The treatment of carried interest is a glaring case of inequity but after Chuck Schumer’s donors told him to shut up about it, it hasn’t gone anywhere.

On taxes, we will never keep any system simple.

On bailouts, they will occur so it is better to regulate and collect insurance premiums on teh front end rather than on the back end.

So assymetrical information doesn’t bother you?

I think there is at least some evidence of this.

You want to stop congress from making a simple tax system complicated? First you would have to simplify the real world and then get congressmen to not screw with the tax code once you have is simplified. Good luck with that.

Wrong.

Well, you posited that the student had access to the most important adult advice he can get-- that of his parents and his school councilors. I also think it’s a fallacy that there are all these adults out there telling kids they will be guaranteed a job if they go to college. Any kid who thinks otherwise is an idiot, and doesn’t have some mean old adult to blame for thinking that.

I don’t know what you think. That’s why I asked.
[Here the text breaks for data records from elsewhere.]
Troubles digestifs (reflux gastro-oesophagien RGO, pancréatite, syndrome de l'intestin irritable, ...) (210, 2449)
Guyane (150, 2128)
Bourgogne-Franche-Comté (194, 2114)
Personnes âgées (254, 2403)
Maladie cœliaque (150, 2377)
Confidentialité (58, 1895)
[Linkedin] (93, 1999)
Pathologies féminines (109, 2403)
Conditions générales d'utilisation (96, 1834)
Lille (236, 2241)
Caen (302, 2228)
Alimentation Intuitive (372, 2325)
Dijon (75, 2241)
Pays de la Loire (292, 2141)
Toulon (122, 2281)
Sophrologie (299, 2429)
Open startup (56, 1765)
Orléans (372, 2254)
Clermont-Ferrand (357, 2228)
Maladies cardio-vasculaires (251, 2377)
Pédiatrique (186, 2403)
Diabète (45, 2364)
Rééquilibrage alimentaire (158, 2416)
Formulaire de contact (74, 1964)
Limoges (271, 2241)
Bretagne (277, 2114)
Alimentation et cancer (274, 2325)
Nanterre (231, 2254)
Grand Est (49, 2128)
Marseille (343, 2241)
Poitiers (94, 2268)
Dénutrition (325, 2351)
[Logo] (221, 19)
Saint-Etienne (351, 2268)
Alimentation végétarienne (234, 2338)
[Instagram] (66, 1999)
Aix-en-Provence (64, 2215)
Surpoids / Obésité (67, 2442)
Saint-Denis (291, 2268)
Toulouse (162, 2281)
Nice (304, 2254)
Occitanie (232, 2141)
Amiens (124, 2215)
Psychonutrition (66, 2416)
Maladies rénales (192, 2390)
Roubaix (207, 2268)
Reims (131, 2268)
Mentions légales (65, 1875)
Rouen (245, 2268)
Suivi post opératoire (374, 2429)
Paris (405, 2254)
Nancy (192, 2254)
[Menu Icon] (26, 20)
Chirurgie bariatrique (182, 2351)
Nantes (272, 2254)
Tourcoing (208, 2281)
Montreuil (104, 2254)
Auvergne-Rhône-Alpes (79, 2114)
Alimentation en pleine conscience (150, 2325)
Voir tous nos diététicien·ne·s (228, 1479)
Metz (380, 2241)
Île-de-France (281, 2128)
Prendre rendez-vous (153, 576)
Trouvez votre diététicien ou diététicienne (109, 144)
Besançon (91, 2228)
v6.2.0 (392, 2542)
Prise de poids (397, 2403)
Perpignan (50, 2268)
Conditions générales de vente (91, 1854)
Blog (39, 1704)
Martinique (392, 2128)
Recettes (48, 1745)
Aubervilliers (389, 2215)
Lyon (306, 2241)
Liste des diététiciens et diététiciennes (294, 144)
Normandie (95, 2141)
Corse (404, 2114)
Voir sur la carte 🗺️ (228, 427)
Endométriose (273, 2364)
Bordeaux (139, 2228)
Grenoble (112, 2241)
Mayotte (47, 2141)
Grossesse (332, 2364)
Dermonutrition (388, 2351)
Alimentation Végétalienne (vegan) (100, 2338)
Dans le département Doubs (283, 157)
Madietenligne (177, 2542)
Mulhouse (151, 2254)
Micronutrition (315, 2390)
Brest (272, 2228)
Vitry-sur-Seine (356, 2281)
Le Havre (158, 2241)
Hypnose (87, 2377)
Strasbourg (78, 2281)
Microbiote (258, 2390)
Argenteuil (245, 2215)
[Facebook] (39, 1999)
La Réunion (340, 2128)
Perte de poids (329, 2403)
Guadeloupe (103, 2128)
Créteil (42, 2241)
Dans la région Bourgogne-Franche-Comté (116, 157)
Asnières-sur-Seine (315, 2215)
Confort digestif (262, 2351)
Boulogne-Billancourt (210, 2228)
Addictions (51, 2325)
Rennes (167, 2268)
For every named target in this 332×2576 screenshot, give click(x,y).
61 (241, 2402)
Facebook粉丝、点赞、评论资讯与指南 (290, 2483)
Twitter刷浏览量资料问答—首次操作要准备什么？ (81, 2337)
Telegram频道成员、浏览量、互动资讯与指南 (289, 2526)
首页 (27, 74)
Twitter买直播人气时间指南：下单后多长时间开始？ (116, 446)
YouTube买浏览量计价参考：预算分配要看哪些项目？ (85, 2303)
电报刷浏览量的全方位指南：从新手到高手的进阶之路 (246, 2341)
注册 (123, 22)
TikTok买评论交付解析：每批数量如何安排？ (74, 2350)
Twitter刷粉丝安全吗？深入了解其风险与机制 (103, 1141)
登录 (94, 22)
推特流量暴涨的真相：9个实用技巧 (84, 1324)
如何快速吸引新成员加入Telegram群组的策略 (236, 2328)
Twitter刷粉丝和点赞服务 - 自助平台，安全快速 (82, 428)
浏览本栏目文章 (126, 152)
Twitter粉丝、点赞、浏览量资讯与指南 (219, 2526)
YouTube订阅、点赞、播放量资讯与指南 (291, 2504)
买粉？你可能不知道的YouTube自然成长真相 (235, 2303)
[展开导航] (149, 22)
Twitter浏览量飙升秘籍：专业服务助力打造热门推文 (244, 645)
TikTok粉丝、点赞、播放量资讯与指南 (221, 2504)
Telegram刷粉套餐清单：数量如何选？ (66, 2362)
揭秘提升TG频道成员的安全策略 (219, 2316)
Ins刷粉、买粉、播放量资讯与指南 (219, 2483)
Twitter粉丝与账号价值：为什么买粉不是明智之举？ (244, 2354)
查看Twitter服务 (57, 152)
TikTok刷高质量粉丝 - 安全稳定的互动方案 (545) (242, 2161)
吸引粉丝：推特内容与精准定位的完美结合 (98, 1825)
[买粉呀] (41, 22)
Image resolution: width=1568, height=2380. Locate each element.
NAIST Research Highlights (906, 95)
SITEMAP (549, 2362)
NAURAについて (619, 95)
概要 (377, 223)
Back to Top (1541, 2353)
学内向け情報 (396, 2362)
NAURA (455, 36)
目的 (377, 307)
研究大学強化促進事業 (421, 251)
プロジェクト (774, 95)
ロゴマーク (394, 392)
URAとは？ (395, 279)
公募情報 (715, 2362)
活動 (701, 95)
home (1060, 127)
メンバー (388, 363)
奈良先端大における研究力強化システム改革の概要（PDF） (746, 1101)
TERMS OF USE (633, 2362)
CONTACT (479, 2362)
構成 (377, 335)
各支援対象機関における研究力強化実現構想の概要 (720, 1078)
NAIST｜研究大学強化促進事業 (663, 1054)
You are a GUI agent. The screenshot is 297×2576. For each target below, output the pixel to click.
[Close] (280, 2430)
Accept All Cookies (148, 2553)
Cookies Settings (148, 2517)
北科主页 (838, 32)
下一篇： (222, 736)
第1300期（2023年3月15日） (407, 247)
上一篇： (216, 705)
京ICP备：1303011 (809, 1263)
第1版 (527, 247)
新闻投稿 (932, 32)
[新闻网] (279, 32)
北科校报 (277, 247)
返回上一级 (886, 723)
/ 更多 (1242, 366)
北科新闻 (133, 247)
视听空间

I don’t see how those actually solve the problem other than shifting the burden onto someone else. Banks aren’t going to take a hit without trying to make up for it with other fees or costs put on other customers. And is there any evidence that a short-term tax cut for new college grads is going to do anything but undercut the ability of “old” college grads to compete in the job market?

Just because something is “the best” does not mean it’s “perfect.”

John Mace, are you familiar with The Market for Lemons? Are lemon laws a good thing? They protect consumers from information asymmetry. Or is that burdensome regulation?

Some college educations have essentially become lemons.

I wouldn’t quite go that far. But I will say that a bubble phenomenon that was seen in recent years in tech stocks and real estate might be happening now to higher education. In these situations, where even in a crash you might need an education or a home to live in, the best response is to keep your own investment conservative, your debt manageable, and your expectations reasonable.

Except that college education doesn’t meet the first criteria for such lemon markets:

And, even if it were a lemon market, lemon laws as applied to colleges would make the college refund money for a bad education. It would not hold the lender responsible. Is that what you want?

Therefore, you would presumably not respond to OWS protesters by simply saying “hey, we have capitalism and democracy, things must be fair by definition”. Which is what the original point of this thread was.